## The input
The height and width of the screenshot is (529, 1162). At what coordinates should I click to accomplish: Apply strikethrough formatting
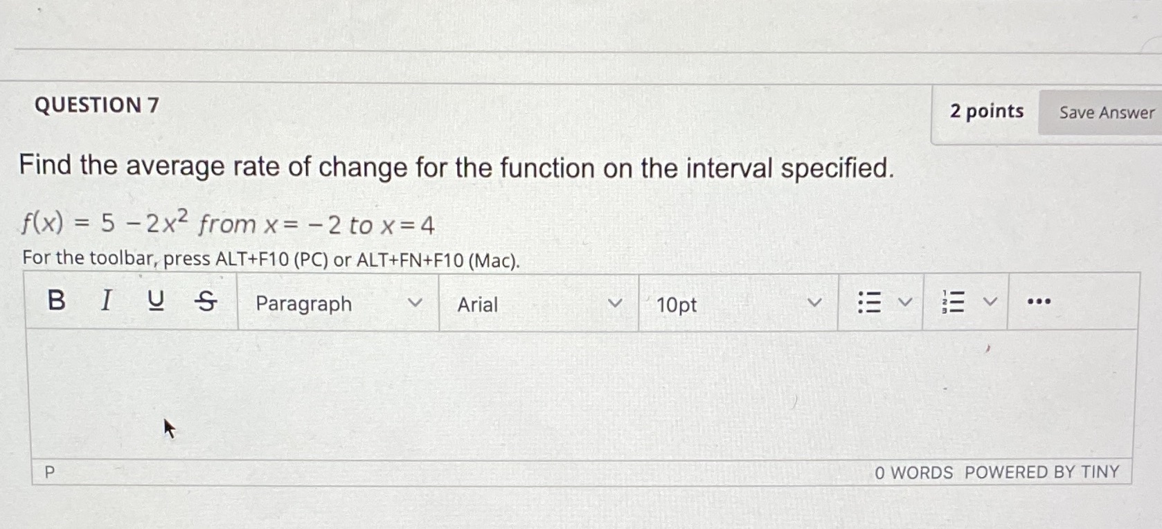tap(206, 301)
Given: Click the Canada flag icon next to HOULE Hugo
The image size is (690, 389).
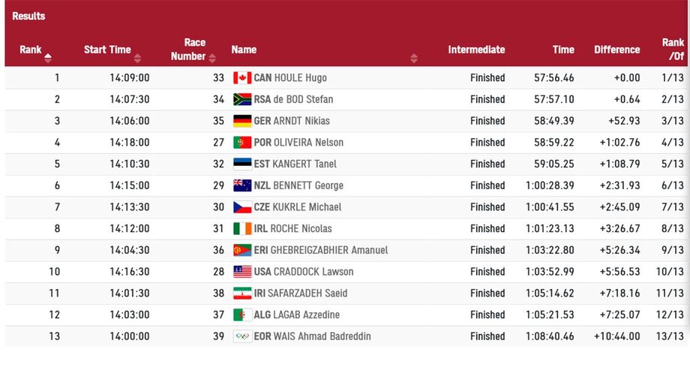Looking at the screenshot, I should tap(242, 78).
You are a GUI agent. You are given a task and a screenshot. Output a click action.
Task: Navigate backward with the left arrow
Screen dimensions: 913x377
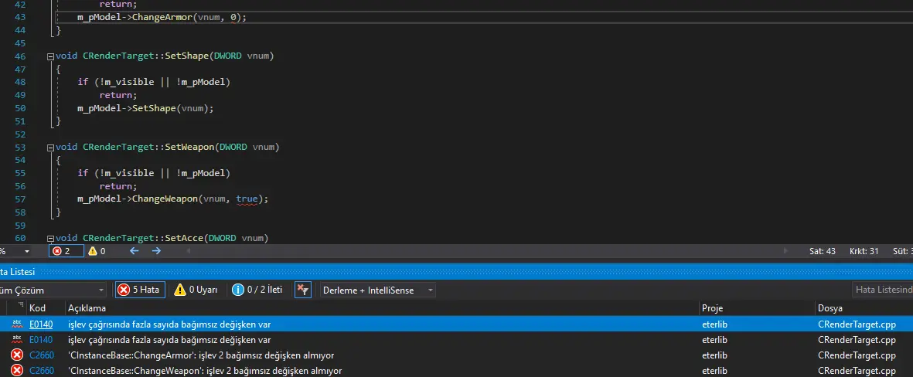134,251
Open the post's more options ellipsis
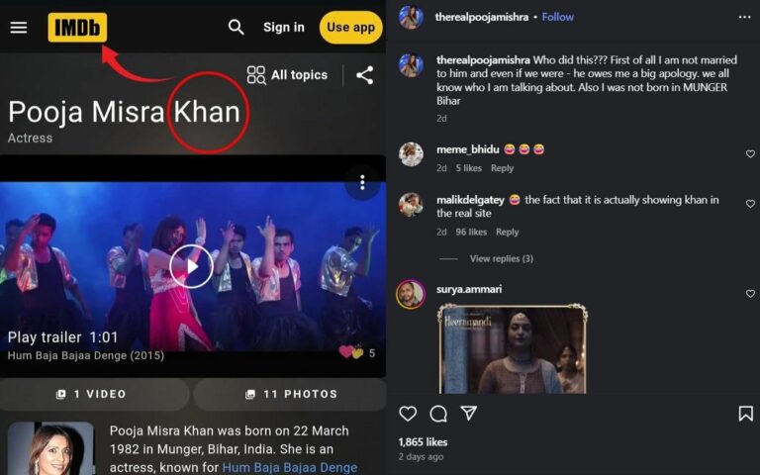Screen dimensions: 760x475 pyautogui.click(x=744, y=17)
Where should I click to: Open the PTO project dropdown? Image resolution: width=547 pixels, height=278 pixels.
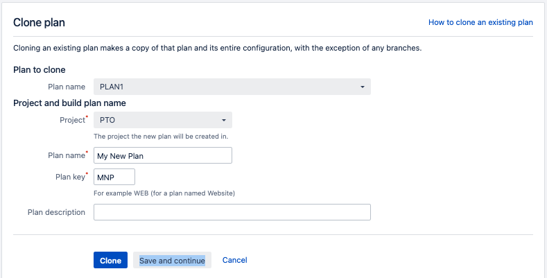[162, 120]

## Task details
An exact copy is needed of the lines running from the one with "Open the post's more options ellipsis" through the end of the data above, and of those lines only, without pictures.

## Response for this exercise
Open the post's more options ellipsis
Screen dimensions: 760x475 pyautogui.click(x=744, y=17)
Where should I click to: Open the PTO project dropdown? Image resolution: width=547 pixels, height=278 pixels.
[162, 120]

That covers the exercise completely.